● **Your instructions**:
Copy all of the following data line for line, without changing anything.
* * *
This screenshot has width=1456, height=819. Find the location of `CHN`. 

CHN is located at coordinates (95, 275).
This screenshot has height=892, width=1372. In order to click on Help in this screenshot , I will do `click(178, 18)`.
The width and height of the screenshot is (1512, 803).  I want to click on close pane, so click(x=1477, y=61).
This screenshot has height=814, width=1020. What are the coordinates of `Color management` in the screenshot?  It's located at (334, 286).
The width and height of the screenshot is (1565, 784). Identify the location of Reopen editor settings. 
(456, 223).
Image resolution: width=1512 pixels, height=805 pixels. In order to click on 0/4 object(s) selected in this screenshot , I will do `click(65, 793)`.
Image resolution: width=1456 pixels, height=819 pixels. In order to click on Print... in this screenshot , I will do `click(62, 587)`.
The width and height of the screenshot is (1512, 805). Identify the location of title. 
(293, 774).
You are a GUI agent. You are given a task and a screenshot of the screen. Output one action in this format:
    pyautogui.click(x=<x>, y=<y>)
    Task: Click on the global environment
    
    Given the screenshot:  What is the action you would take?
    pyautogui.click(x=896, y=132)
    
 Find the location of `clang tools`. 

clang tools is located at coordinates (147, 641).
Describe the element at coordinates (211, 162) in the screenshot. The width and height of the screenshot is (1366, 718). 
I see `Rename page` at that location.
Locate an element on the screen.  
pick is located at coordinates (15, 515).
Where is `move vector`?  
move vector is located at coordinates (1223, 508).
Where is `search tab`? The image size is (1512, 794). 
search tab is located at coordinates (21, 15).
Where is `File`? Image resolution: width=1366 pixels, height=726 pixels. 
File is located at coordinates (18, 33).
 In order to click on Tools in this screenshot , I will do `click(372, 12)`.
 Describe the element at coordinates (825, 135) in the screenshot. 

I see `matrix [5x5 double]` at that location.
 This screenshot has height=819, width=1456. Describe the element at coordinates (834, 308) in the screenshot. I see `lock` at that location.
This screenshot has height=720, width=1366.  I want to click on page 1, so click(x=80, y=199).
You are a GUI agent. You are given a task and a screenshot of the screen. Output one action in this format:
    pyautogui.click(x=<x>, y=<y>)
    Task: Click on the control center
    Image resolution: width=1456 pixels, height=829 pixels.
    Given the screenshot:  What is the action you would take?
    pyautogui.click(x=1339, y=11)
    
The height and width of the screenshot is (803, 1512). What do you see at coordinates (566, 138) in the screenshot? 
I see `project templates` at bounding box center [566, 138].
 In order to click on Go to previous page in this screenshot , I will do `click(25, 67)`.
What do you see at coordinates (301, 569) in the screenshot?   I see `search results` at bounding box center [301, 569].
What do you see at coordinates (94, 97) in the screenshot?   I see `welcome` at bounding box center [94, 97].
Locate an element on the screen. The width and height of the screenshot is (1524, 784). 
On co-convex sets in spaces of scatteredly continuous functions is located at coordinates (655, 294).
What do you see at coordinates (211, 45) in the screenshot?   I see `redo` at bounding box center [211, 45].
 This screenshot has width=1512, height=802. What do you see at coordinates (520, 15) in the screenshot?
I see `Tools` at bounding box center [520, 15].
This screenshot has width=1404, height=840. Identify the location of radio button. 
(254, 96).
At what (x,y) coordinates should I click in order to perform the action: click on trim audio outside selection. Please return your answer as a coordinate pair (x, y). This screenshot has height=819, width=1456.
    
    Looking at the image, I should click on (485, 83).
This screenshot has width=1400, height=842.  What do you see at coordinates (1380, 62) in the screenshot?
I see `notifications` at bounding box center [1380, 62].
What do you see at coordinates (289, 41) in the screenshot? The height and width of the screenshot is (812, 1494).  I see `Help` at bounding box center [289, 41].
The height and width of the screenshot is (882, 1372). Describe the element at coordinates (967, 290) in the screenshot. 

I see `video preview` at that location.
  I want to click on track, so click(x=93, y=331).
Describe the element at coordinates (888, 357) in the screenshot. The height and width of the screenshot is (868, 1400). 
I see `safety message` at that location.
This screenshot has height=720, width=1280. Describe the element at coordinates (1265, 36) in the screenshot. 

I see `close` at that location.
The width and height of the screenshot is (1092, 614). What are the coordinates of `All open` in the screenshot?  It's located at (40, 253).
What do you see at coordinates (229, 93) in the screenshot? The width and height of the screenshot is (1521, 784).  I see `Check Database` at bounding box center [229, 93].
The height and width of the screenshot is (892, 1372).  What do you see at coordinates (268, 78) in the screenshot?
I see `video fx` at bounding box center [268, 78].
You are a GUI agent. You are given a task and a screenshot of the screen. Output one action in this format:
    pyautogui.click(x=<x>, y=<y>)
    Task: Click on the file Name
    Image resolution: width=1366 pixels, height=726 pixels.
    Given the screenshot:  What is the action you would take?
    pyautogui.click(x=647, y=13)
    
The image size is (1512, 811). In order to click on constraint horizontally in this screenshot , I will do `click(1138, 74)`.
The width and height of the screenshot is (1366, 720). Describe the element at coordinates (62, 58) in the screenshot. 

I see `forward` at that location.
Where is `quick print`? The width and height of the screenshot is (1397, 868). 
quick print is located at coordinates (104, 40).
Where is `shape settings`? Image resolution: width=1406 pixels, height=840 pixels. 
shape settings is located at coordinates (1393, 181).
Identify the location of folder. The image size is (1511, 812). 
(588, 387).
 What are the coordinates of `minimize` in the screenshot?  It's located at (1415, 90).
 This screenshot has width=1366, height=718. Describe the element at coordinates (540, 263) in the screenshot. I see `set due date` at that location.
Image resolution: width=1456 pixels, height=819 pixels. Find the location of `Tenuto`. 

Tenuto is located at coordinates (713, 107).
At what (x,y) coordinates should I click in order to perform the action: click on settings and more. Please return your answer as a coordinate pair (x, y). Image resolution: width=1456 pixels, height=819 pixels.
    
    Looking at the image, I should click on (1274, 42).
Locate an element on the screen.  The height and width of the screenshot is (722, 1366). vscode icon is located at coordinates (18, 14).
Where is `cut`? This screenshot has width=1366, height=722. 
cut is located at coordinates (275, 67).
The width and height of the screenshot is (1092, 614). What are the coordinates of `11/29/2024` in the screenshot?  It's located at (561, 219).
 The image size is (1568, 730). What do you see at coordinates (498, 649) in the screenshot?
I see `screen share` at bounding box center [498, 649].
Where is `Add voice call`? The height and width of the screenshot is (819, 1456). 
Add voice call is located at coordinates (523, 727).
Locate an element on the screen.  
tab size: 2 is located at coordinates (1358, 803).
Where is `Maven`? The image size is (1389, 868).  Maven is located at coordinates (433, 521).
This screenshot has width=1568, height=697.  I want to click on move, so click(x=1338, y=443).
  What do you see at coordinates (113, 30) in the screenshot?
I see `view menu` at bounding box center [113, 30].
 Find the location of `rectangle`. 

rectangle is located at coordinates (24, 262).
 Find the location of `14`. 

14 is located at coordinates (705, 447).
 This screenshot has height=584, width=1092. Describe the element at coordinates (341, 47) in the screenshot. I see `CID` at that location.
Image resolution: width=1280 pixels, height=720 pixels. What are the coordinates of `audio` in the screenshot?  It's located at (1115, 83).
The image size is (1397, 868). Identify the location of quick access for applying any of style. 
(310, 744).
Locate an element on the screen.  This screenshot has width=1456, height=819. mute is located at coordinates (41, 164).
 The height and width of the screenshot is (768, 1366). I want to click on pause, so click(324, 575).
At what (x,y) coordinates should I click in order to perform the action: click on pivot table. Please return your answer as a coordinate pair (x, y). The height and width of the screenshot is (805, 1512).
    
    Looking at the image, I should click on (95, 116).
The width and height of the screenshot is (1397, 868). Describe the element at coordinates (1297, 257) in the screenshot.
* * *
● **Answer for the task**:
This screenshot has width=1456, height=819. Find the location of `CHN`. 

CHN is located at coordinates (95, 275).
This screenshot has height=892, width=1372. In order to click on Help in this screenshot , I will do `click(178, 18)`.
The width and height of the screenshot is (1512, 803).  I want to click on close pane, so click(x=1477, y=61).
This screenshot has height=814, width=1020. What are the coordinates of `Color management` in the screenshot?  It's located at (334, 286).
The width and height of the screenshot is (1565, 784). Identify the location of Reopen editor settings. 
(456, 223).
Image resolution: width=1512 pixels, height=805 pixels. In order to click on 0/4 object(s) selected in this screenshot , I will do `click(65, 793)`.
Image resolution: width=1456 pixels, height=819 pixels. In order to click on Print... in this screenshot , I will do `click(62, 587)`.
The width and height of the screenshot is (1512, 805). Identify the location of title. 
(293, 774).
You are a GUI agent. You are given a task and a screenshot of the screen. Output one action in this format:
    pyautogui.click(x=<x>, y=<y>)
    Task: Click on the global environment
    
    Given the screenshot:  What is the action you would take?
    pyautogui.click(x=896, y=132)
    
 Find the location of `clang tools`. 

clang tools is located at coordinates (147, 641).
Describe the element at coordinates (211, 162) in the screenshot. The width and height of the screenshot is (1366, 718). 
I see `Rename page` at that location.
Locate an element on the screen.  
pick is located at coordinates (15, 515).
Where is `move vector`?  
move vector is located at coordinates (1223, 508).
Where is `search tab`? The image size is (1512, 794). 
search tab is located at coordinates (21, 15).
Where is `File`? Image resolution: width=1366 pixels, height=726 pixels. 
File is located at coordinates (18, 33).
 In order to click on Tools in this screenshot , I will do `click(372, 12)`.
 Describe the element at coordinates (825, 135) in the screenshot. 

I see `matrix [5x5 double]` at that location.
 This screenshot has height=819, width=1456. Describe the element at coordinates (834, 308) in the screenshot. I see `lock` at that location.
This screenshot has height=720, width=1366.  I want to click on page 1, so click(x=80, y=199).
You are a GUI agent. You are given a task and a screenshot of the screen. Output one action in this format:
    pyautogui.click(x=<x>, y=<y>)
    Task: Click on the control center
    Image resolution: width=1456 pixels, height=829 pixels.
    Given the screenshot:  What is the action you would take?
    pyautogui.click(x=1339, y=11)
    
The height and width of the screenshot is (803, 1512). What do you see at coordinates (566, 138) in the screenshot? 
I see `project templates` at bounding box center [566, 138].
 In order to click on Go to previous page in this screenshot , I will do `click(25, 67)`.
What do you see at coordinates (301, 569) in the screenshot?   I see `search results` at bounding box center [301, 569].
What do you see at coordinates (94, 97) in the screenshot?   I see `welcome` at bounding box center [94, 97].
Locate an element on the screen. The width and height of the screenshot is (1524, 784). 
On co-convex sets in spaces of scatteredly continuous functions is located at coordinates (655, 294).
What do you see at coordinates (211, 45) in the screenshot?   I see `redo` at bounding box center [211, 45].
 This screenshot has width=1512, height=802. What do you see at coordinates (520, 15) in the screenshot?
I see `Tools` at bounding box center [520, 15].
This screenshot has width=1404, height=840. Identify the location of radio button. 
(254, 96).
At what (x,y) coordinates should I click in order to perform the action: click on trim audio outside selection. Please return your answer as a coordinate pair (x, y). This screenshot has height=819, width=1456.
    
    Looking at the image, I should click on (485, 83).
This screenshot has width=1400, height=842.  What do you see at coordinates (1380, 62) in the screenshot?
I see `notifications` at bounding box center [1380, 62].
What do you see at coordinates (289, 41) in the screenshot? The height and width of the screenshot is (812, 1494).  I see `Help` at bounding box center [289, 41].
The height and width of the screenshot is (882, 1372). Describe the element at coordinates (967, 290) in the screenshot. 

I see `video preview` at that location.
  I want to click on track, so click(x=93, y=331).
Describe the element at coordinates (888, 357) in the screenshot. The height and width of the screenshot is (868, 1400). 
I see `safety message` at that location.
This screenshot has height=720, width=1280. Describe the element at coordinates (1265, 36) in the screenshot. 

I see `close` at that location.
The width and height of the screenshot is (1092, 614). What are the coordinates of `All open` in the screenshot?  It's located at (40, 253).
What do you see at coordinates (229, 93) in the screenshot? The width and height of the screenshot is (1521, 784).  I see `Check Database` at bounding box center [229, 93].
The height and width of the screenshot is (892, 1372).  What do you see at coordinates (268, 78) in the screenshot?
I see `video fx` at bounding box center [268, 78].
You are a GUI agent. You are given a task and a screenshot of the screen. Output one action in this format:
    pyautogui.click(x=<x>, y=<y>)
    Task: Click on the file Name
    Image resolution: width=1366 pixels, height=726 pixels.
    Given the screenshot:  What is the action you would take?
    pyautogui.click(x=647, y=13)
    
The image size is (1512, 811). In order to click on constraint horizontally in this screenshot , I will do `click(1138, 74)`.
The width and height of the screenshot is (1366, 720). Describe the element at coordinates (62, 58) in the screenshot. 

I see `forward` at that location.
Where is `quick print`? The width and height of the screenshot is (1397, 868). 
quick print is located at coordinates (104, 40).
Where is `shape settings`? Image resolution: width=1406 pixels, height=840 pixels. 
shape settings is located at coordinates (1393, 181).
Identify the location of folder. The image size is (1511, 812). 
(588, 387).
 What are the coordinates of `minimize` in the screenshot?  It's located at (1415, 90).
 This screenshot has width=1366, height=718. Describe the element at coordinates (540, 263) in the screenshot. I see `set due date` at that location.
Image resolution: width=1456 pixels, height=819 pixels. Find the location of `Tenuto`. 

Tenuto is located at coordinates (713, 107).
At what (x,y) coordinates should I click in order to perform the action: click on settings and more. Please return your answer as a coordinate pair (x, y). Image resolution: width=1456 pixels, height=819 pixels.
    
    Looking at the image, I should click on (1274, 42).
Locate an element on the screen.  The height and width of the screenshot is (722, 1366). vscode icon is located at coordinates (18, 14).
Where is `cut`? This screenshot has width=1366, height=722. 
cut is located at coordinates (275, 67).
The width and height of the screenshot is (1092, 614). What are the coordinates of `11/29/2024` in the screenshot?  It's located at (561, 219).
 The image size is (1568, 730). What do you see at coordinates (498, 649) in the screenshot?
I see `screen share` at bounding box center [498, 649].
Where is `Add voice call`? The height and width of the screenshot is (819, 1456). 
Add voice call is located at coordinates (523, 727).
Locate an element on the screen.  
tab size: 2 is located at coordinates (1358, 803).
Where is `Maven`? The image size is (1389, 868).  Maven is located at coordinates (433, 521).
This screenshot has width=1568, height=697.  I want to click on move, so click(x=1338, y=443).
  What do you see at coordinates (113, 30) in the screenshot?
I see `view menu` at bounding box center [113, 30].
 Find the location of `rectangle`. 

rectangle is located at coordinates (24, 262).
 Find the location of `14`. 

14 is located at coordinates (705, 447).
 This screenshot has height=584, width=1092. Describe the element at coordinates (341, 47) in the screenshot. I see `CID` at that location.
Image resolution: width=1280 pixels, height=720 pixels. What are the coordinates of `audio` in the screenshot?  It's located at (1115, 83).
The image size is (1397, 868). Identify the location of quick access for applying any of style. 
(310, 744).
Locate an element on the screen.  This screenshot has width=1456, height=819. mute is located at coordinates (41, 164).
 The height and width of the screenshot is (768, 1366). I want to click on pause, so click(324, 575).
At what (x,y) coordinates should I click in order to perform the action: click on pivot table. Please return your answer as a coordinate pair (x, y). The height and width of the screenshot is (805, 1512).
    
    Looking at the image, I should click on (95, 116).
The width and height of the screenshot is (1397, 868). Describe the element at coordinates (1297, 257) in the screenshot.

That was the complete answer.